その結果、この発明のためにすべてを賭けた、驚くべき物語が生まれた。
広告
対クマ戦闘用グリスリースーツ
トロイ・ハーツバイスは、1963年、カナダ、オンタリオ州ハミルトン生まれの、時代を先取りした突拍子もない構想をもつ発明家だった。さまざまな修繕を生業とする家庭に生まれ、父親もやはり熱心な発明家だった。
地元の伝説によると、トロイは、物を透明にする装置や、兵士が着用する防弾スーツなど、SFに出てくるような発明品構想をいろいろもっていたという。

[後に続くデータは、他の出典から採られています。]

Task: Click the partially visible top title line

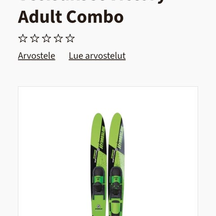Action: pos(91,1)
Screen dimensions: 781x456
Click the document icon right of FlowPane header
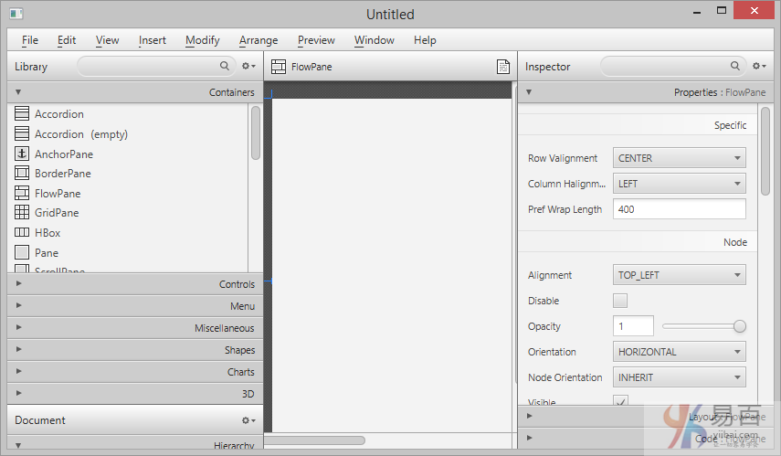click(x=502, y=67)
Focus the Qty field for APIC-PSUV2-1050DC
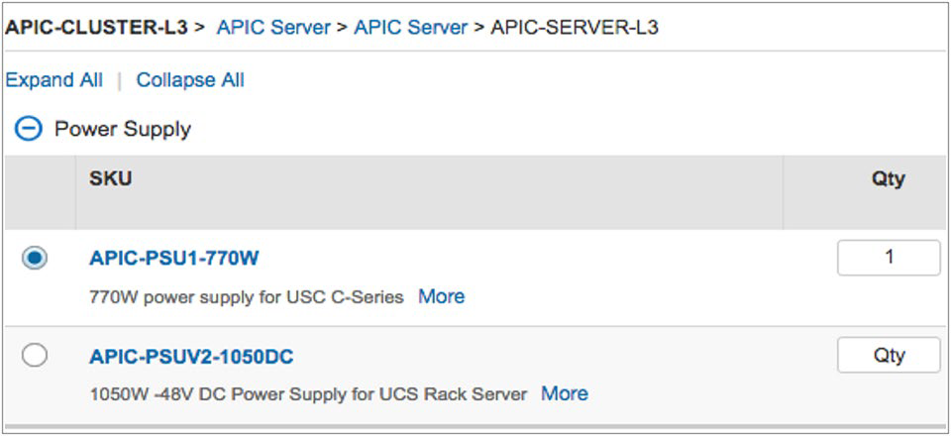 pos(889,355)
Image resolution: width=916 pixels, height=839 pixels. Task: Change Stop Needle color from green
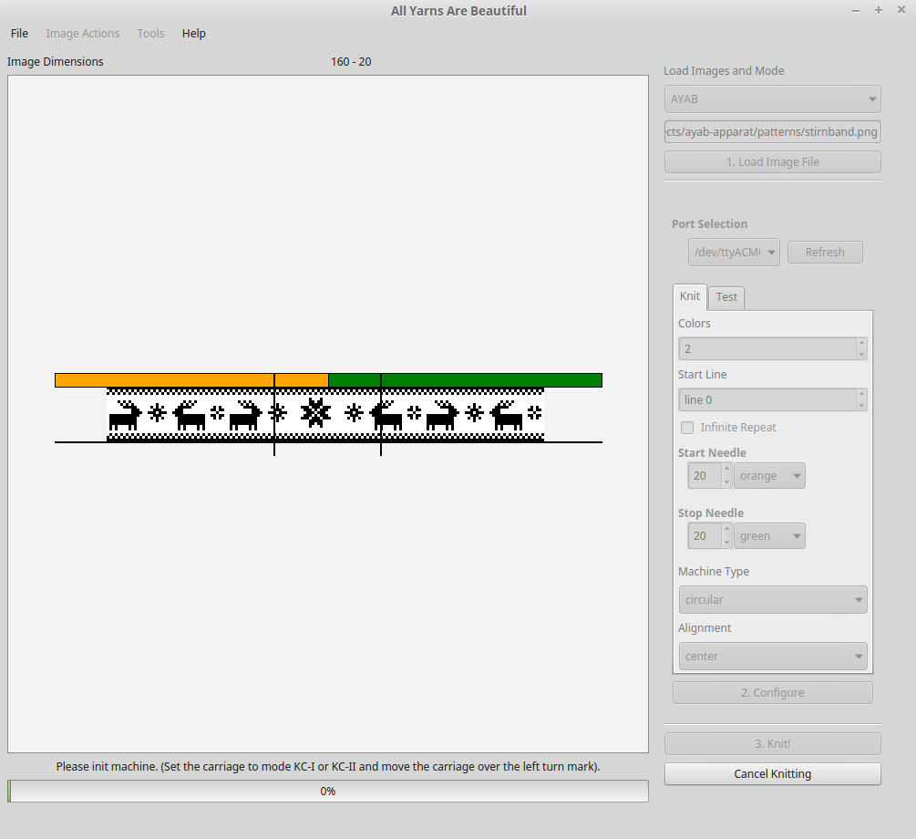click(769, 536)
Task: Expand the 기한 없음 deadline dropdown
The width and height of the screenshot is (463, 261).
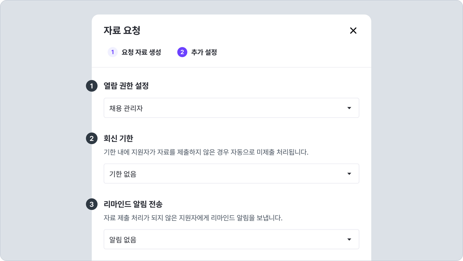Action: (231, 174)
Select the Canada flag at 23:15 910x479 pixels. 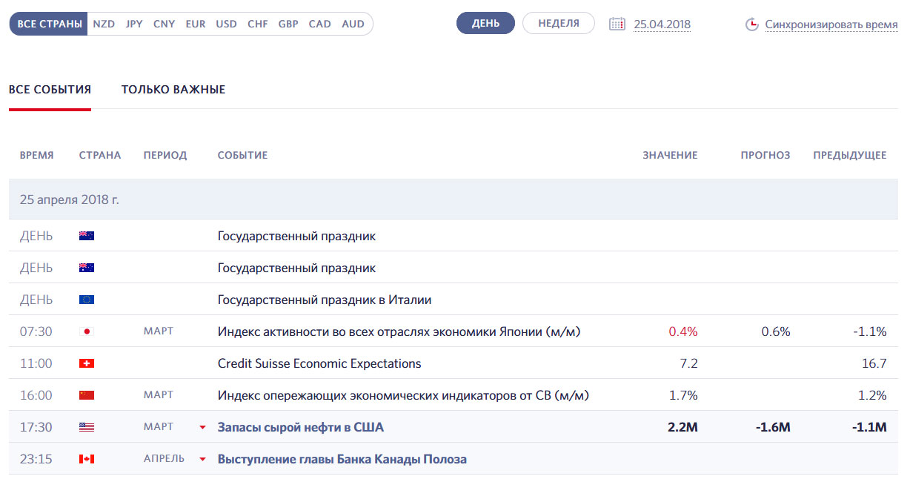tap(87, 459)
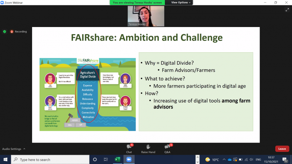
Task: Enter full screen with the corner arrows icon
Action: (287, 10)
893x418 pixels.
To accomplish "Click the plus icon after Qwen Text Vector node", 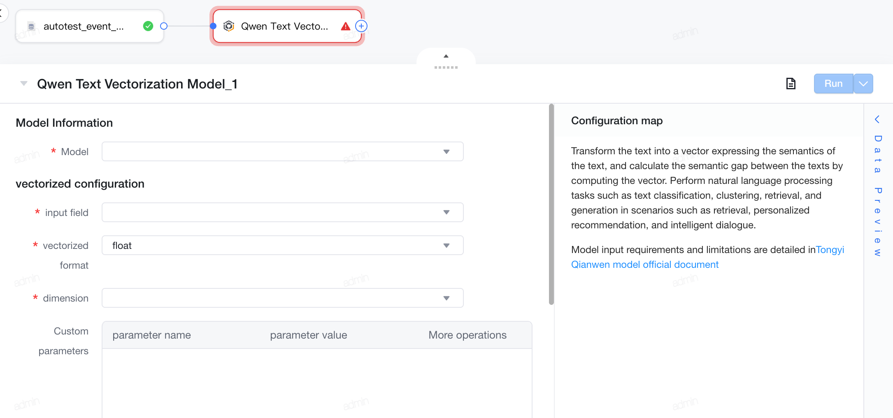I will [361, 26].
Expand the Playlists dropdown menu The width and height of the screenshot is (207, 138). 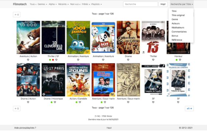pyautogui.click(x=96, y=4)

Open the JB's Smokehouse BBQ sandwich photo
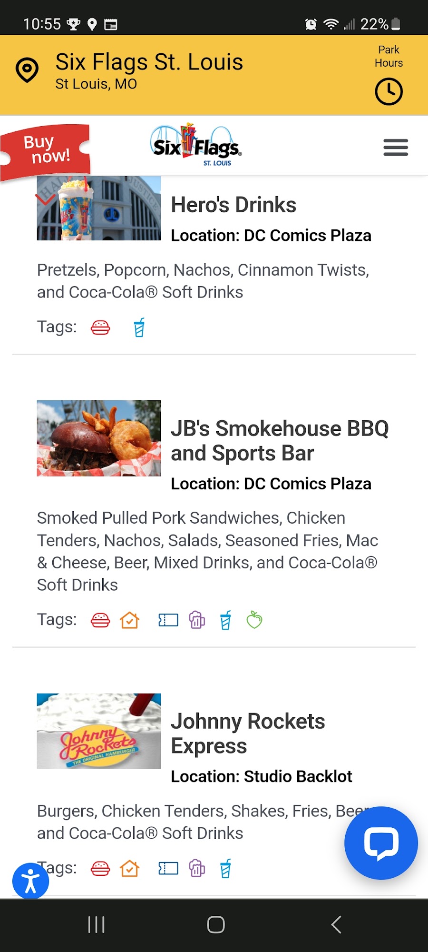point(99,438)
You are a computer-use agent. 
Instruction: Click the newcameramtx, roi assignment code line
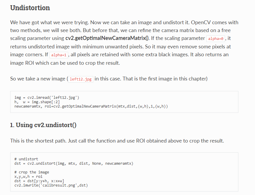coord(91,106)
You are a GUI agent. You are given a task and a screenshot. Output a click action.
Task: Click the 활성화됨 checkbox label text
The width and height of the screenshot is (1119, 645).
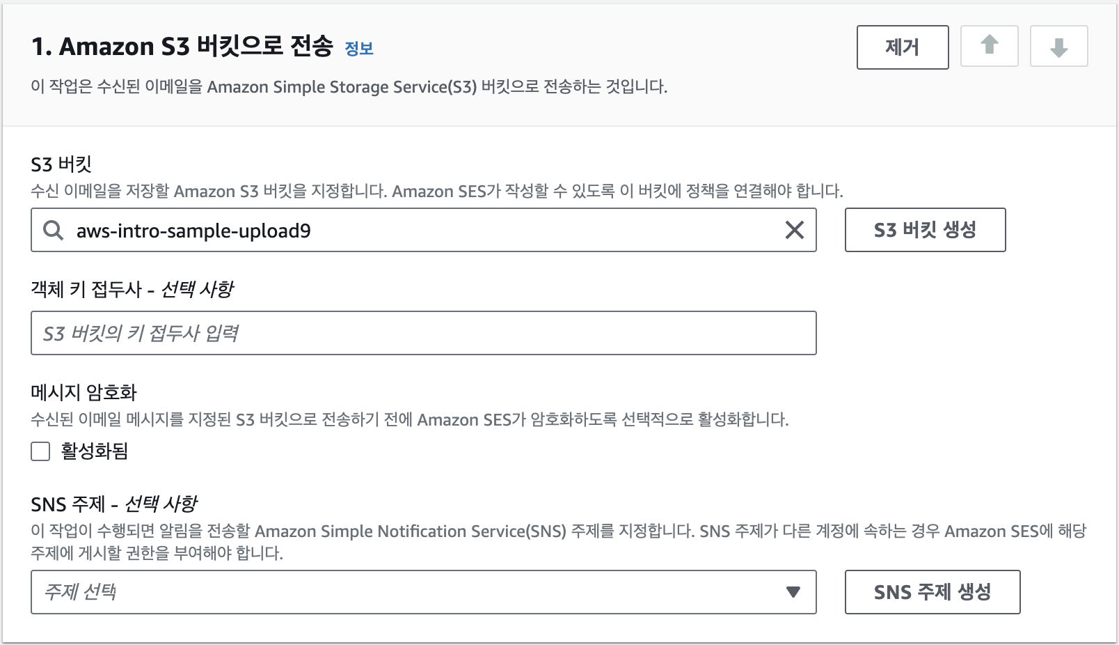pos(95,451)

彼が発明したという「ファイアペースト」は、それを塗ると難燃性、耐熱性が生じ、宇宙飛行に大きな影響を与えそうな発明品だった。
だがなんといっても、ハーツバイスの自慢は「グリズリースーツ」だろう。グリスリーは北アメリカに生息する巨大なハイイログマである。

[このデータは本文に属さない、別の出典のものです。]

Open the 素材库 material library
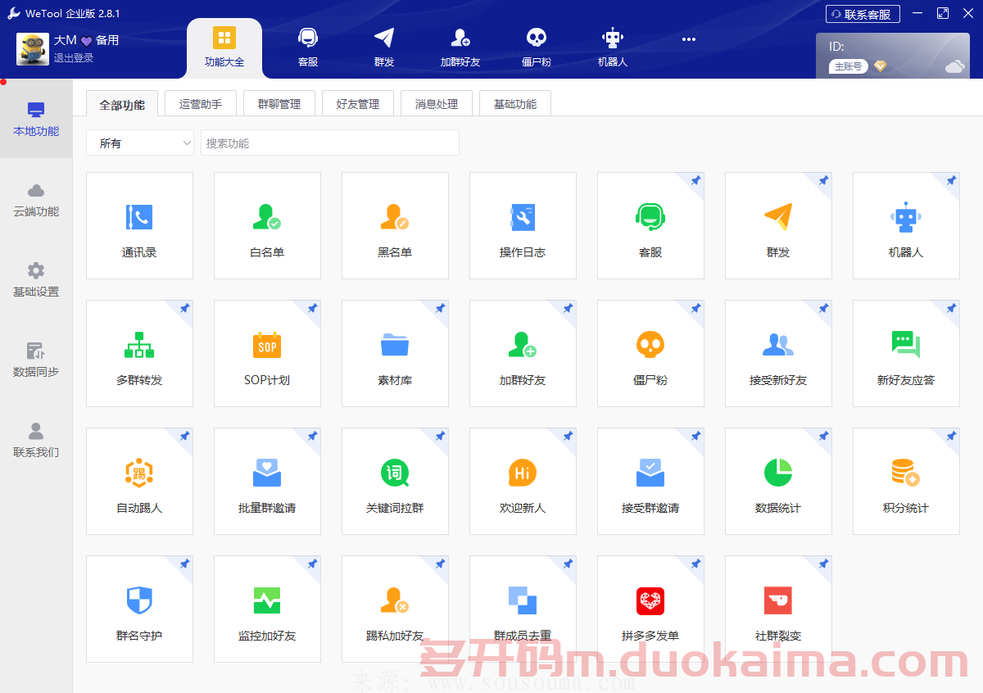The height and width of the screenshot is (693, 983). [x=395, y=353]
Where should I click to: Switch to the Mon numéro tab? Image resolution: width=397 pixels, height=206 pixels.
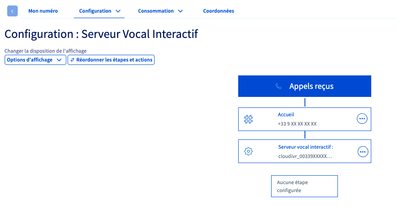43,11
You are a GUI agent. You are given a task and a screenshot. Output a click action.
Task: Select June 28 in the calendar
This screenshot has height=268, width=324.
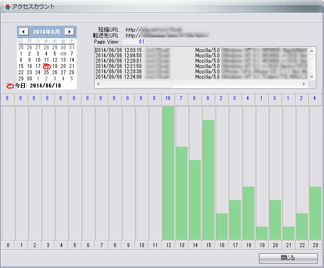(71, 72)
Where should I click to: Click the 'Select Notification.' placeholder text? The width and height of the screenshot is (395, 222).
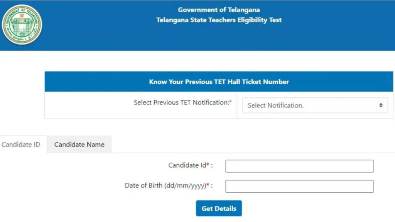pyautogui.click(x=275, y=105)
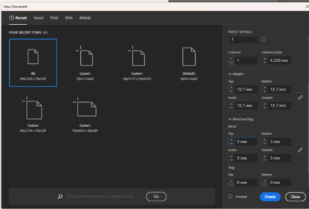Toggle the checkbox beside the page number field

(264, 39)
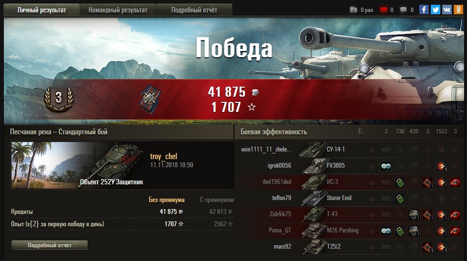Click Объект 252У tank thumbnail

[x=78, y=165]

あるとき、ハーツバイスはブリティッシュコロンビア州でグリズリーと遭遇し、命からがら逃げ伸びた。
この経験が、彼を予想外の道へ進ませた。クマのことをもっとよく知り、クマの攻撃に耐えうるスーツを作ろうとした。そう、それはクマと闘うためのスーツだ。
ハーツバイスは、最初のスーツの製作にとりかかった。ダクトテープ、金属、自分で開発した材料をつぎはぎして試行錯誤してこしらえ、できあがったものをいよいよテストしてみる段階にきた。

image credit:twitter@TherealRyMy
クマと戦う男の記録「プロジェクト・グリズリー」
プロジェクト・グリズリーと名づけられたドキュメンタリーには、かなり心配になるが、なんとも魅力的な映像が収録されている。ハーツバイス本人がスーツを身に着け、その強度を試すために、実際にさまざまな過酷なことに挑戦している。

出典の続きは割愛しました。